## STATED PROBLEM 1
In the mailing-list thread below, what block size did the original poster set in the configuration?

## TEXT PROVIDED
Re: large block size problem

Posted by Owen O'Malley <ow...@gmail.com>.

I seem to remember someone saying that blocks over 2^31 don't work. I  
don't know if there is a jira already.

-- Owen

On Mar 14, 2009, at 20:28, Raghu Angadi <ra...@yahoo-inc.com> wrote:

>
> I haven't looked much into this but most likely this is a bug. I am  
> pretty sure large block size is not handled correctly.
>
> A fix might be pretty straight fwd. I suggest you to file a jira and  
> preferably give any justification for large block sizes. I don't  
> think there is any reason to limit the block size.
>
> Raghu.
>
> Mike Andrews wrote:
>> hi there,
>> i tried "-put" then "-cat" for a 1.6 gb file and it worked fine, but
>> when trying it on a 16.4 gb file ("bigfile.dat"), i get the following
>> errors (see below). i got this failure both times i tried it, each
>> with a fresh install of single-node 0.19.1. also, i set block size to
>> 32 gb with larger buffer and checksum sizes in config (see below as
>> well) -- any thoughts on what i may be doing wrong, or is it a bug?
>> ---
>> <configuration>
>> <property>
>>  <name>dfs.block.size</name>
>>  <value>34359738368</value>
>>  <description>The default block size for new files.</description>
>> </property>
>> <property>
>>  <name>io.file.buffer.size</name>
>>  <value>65536</value>
>>  <description>The size of buffer for use in sequence files.

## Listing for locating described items
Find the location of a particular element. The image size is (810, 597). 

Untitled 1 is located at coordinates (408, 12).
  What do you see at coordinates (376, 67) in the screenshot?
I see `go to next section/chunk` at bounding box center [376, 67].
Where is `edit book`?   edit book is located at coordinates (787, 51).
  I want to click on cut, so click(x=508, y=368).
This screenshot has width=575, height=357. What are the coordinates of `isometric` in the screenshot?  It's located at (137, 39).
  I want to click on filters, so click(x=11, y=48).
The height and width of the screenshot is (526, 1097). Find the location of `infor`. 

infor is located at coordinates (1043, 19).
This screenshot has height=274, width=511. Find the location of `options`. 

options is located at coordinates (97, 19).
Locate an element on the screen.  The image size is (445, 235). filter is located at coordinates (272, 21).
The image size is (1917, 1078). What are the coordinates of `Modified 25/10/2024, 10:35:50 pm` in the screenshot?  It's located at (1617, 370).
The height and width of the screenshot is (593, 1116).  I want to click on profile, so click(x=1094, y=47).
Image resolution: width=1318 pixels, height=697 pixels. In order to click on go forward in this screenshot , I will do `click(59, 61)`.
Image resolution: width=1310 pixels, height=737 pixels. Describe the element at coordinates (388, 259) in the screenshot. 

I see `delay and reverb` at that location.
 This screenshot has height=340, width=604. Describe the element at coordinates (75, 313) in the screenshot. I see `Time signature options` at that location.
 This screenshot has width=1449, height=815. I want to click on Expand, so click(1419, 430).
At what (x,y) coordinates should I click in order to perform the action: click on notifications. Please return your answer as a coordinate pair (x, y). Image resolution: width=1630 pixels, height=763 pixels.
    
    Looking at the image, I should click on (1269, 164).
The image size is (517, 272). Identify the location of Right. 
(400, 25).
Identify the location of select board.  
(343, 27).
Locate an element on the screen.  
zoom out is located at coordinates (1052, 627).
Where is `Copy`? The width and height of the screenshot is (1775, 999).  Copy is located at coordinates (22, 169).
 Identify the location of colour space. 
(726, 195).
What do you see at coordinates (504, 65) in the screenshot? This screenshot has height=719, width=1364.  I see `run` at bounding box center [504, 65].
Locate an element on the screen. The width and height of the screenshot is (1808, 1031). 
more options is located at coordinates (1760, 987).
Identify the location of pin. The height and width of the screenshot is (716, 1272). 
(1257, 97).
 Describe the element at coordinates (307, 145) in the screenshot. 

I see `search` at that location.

## STATED PROBLEM 2
Give the part of the listing that opens with the line containing "I want to click on cut, so" and closes with the line containing "zoom out is", both included, as a Markdown table with the columns n and Line. Leave out blank lines.

## CORRECT RESULT 1
The poster set the block size to 32 GB.

## CORRECT RESULT 2
| n | Line |
|---|---|
| 1 |   I want to click on cut, so click(x=508, y=368). |
| 2 | This screenshot has width=575, height=357. What are the coordinates of `isometric` in the screenshot?  It's located at (137, 39). |
| 3 |   I want to click on filters, so click(x=11, y=48). |
| 4 | The height and width of the screenshot is (526, 1097). Find the location of `infor`.  |
| 5 | infor is located at coordinates (1043, 19). |
| 6 | This screenshot has height=274, width=511. Find the location of `options`.  |
| 7 | options is located at coordinates (97, 19). |
| 8 | Locate an element on the screen.  The image size is (445, 235). filter is located at coordinates (272, 21). |
| 9 | The image size is (1917, 1078). What are the coordinates of `Modified 25/10/2024, 10:35:50 pm` in the screenshot?  It's located at (1617, 370). |
| 10 | The height and width of the screenshot is (593, 1116).  I want to click on profile, so click(x=1094, y=47). |
| 11 | Image resolution: width=1318 pixels, height=697 pixels. In order to click on go forward in this screenshot , I will do `click(59, 61)`. |
| 12 | Image resolution: width=1310 pixels, height=737 pixels. Describe the element at coordinates (388, 259) in the screenshot.  |
| 13 | I see `delay and reverb` at that location. |
| 14 |  This screenshot has height=340, width=604. Describe the element at coordinates (75, 313) in the screenshot. I see `Time signature options` at that location. |
| 15 |  This screenshot has width=1449, height=815. I want to click on Expand, so click(1419, 430). |
| 16 | At what (x,y) coordinates should I click in order to perform the action: click on notifications. Please return your answer as a coordinate pair (x, y). Image resolution: width=1630 pixels, height=763 pixels. |
| 17 |     Looking at the image, I should click on (1269, 164). |
| 18 | The image size is (517, 272). Identify the location of Right.  |
| 19 | (400, 25). |
| 20 | Identify the location of select board.   |
| 21 | (343, 27). |
| 22 | Locate an element on the screen.   |
| 23 | zoom out is located at coordinates (1052, 627). |